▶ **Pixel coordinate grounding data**

▼

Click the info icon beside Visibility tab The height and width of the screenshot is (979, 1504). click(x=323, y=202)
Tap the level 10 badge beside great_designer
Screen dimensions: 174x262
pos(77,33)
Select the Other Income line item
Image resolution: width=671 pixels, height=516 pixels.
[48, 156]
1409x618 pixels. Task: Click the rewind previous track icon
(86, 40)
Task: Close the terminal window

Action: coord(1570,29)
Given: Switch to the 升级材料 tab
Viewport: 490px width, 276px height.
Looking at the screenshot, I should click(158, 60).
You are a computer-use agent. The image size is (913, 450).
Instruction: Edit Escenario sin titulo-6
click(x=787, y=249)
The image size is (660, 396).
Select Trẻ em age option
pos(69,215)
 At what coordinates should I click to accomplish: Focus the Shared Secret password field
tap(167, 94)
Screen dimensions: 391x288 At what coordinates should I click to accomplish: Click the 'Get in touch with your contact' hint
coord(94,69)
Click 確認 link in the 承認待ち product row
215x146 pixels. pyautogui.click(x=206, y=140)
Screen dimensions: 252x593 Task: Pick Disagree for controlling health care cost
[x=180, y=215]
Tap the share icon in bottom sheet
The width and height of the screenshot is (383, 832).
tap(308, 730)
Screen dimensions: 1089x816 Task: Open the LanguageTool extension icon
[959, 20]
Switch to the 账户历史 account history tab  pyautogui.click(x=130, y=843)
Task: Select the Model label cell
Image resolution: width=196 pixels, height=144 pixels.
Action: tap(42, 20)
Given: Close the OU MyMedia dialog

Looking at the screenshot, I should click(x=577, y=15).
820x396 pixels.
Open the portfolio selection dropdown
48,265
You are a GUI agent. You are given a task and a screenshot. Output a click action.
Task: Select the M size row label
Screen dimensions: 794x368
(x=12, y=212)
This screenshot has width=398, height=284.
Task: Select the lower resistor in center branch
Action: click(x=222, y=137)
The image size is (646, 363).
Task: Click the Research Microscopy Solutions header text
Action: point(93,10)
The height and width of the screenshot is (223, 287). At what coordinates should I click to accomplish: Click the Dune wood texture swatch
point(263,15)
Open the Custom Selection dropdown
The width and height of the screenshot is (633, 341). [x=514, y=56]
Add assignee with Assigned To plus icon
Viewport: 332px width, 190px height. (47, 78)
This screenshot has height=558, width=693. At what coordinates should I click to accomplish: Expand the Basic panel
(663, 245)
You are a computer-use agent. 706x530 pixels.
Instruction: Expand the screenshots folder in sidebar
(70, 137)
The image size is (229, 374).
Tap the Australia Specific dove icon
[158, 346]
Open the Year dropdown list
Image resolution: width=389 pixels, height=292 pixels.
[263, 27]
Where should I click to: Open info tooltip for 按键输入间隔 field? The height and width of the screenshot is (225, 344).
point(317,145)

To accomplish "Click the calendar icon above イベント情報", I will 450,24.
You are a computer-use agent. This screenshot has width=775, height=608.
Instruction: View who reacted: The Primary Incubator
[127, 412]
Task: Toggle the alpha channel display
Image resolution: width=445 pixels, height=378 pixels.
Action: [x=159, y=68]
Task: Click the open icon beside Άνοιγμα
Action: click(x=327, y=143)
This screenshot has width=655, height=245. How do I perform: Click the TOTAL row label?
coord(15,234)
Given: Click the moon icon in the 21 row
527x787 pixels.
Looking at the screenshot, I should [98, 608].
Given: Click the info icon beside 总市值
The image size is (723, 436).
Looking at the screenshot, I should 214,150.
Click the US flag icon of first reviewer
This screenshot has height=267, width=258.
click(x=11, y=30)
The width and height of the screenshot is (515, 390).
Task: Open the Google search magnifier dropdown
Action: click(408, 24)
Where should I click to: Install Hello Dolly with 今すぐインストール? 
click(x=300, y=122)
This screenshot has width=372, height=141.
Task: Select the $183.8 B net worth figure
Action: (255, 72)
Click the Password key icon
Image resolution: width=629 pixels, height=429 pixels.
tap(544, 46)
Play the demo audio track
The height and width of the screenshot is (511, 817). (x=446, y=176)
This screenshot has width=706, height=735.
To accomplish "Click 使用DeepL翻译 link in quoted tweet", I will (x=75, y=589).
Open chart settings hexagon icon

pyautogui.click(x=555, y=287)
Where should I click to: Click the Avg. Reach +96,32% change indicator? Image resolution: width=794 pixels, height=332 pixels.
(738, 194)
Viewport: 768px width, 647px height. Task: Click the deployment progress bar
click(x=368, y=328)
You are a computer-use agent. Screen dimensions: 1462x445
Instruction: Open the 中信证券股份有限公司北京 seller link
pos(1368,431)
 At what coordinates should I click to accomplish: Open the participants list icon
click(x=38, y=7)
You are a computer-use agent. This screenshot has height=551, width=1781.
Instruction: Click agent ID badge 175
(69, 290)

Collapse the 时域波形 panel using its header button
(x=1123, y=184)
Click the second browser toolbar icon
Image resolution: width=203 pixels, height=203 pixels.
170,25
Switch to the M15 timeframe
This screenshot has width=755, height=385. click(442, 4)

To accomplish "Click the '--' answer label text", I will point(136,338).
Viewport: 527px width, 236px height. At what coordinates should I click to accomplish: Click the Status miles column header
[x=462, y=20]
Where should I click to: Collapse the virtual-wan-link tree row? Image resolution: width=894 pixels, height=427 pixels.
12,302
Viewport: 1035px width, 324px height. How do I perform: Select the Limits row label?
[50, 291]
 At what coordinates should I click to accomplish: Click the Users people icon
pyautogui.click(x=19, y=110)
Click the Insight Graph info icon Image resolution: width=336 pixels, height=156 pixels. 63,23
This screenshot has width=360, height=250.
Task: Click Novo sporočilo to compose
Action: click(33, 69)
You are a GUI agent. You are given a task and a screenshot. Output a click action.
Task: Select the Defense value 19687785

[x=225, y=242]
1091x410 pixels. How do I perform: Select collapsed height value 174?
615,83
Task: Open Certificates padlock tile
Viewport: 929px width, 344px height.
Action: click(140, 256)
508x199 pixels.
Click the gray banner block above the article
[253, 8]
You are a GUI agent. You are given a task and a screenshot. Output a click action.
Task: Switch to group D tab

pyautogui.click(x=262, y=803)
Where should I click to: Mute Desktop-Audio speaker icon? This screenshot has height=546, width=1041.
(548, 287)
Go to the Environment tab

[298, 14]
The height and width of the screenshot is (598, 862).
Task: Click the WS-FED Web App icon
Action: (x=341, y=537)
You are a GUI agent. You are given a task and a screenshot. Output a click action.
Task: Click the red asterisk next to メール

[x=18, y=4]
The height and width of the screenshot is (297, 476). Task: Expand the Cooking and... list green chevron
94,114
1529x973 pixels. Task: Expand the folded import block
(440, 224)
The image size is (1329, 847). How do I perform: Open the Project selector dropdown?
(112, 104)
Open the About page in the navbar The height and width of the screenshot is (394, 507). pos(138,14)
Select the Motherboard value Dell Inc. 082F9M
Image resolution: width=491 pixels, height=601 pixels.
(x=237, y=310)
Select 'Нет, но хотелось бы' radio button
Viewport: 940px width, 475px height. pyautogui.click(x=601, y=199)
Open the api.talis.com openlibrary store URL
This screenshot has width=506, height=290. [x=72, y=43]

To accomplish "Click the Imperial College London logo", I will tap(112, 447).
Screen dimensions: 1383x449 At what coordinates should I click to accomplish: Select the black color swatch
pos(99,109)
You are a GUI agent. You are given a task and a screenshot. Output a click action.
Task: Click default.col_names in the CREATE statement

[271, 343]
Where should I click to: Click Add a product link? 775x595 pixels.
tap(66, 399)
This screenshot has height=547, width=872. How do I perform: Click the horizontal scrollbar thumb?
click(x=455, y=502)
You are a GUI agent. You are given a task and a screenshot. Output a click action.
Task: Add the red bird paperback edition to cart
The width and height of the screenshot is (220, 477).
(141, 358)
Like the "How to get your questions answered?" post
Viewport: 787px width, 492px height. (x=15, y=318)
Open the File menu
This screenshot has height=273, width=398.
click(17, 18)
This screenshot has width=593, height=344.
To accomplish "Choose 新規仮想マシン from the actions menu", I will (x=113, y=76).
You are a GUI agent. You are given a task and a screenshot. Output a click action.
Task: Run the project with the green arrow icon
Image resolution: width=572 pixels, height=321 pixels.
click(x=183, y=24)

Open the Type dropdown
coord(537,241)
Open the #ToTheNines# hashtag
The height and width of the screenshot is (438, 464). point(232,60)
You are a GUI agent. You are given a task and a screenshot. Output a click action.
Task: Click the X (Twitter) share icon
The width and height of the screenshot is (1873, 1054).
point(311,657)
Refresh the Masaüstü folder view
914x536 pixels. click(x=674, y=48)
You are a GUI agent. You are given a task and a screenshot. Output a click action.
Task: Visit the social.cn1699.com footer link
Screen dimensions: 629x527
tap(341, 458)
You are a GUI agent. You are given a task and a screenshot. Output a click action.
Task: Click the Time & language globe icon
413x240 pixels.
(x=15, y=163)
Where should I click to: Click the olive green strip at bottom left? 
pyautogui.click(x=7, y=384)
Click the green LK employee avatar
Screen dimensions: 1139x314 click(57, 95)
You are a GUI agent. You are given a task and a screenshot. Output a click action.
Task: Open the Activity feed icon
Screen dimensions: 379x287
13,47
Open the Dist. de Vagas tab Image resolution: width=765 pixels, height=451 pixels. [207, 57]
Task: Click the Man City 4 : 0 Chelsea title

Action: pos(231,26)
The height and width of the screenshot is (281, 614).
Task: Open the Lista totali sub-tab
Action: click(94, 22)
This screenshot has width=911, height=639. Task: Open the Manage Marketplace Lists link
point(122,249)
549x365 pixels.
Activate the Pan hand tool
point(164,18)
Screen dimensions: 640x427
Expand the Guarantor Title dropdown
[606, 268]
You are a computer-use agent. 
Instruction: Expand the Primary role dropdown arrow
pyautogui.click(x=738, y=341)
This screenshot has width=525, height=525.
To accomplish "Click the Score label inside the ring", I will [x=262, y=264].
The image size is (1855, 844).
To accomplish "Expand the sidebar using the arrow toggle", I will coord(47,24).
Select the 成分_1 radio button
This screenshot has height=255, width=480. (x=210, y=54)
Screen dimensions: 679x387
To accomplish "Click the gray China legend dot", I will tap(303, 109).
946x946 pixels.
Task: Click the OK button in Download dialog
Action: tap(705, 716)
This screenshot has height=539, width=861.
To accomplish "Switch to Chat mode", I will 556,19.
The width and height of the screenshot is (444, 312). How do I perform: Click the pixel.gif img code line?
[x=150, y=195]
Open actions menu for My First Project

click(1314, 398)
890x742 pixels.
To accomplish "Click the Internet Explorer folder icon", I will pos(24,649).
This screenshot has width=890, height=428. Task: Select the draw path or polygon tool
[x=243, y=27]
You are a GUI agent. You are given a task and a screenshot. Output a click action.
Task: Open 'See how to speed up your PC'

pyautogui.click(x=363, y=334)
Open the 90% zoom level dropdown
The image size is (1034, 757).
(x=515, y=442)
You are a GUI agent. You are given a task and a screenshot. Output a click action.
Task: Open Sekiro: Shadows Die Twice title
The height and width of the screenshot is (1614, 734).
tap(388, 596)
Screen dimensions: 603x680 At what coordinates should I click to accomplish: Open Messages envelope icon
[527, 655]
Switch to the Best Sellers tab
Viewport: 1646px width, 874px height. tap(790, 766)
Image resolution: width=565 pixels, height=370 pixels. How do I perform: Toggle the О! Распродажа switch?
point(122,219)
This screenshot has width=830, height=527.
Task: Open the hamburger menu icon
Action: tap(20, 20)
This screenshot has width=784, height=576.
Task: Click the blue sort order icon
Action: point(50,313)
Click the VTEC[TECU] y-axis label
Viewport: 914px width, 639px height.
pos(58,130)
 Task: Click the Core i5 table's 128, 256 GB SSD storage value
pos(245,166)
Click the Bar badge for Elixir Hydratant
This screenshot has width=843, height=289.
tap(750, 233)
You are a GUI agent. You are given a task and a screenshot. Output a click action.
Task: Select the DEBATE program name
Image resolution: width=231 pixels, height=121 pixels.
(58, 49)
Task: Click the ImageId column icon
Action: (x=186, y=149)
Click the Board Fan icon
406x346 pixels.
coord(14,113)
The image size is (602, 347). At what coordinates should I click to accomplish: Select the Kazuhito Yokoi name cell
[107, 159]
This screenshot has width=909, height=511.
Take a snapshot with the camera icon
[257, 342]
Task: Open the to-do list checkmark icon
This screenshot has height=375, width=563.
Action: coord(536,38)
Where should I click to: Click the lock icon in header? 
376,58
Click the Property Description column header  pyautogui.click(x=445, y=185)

▲

Line count for the string "computer": work it out from the records above and reply with the number alone.

6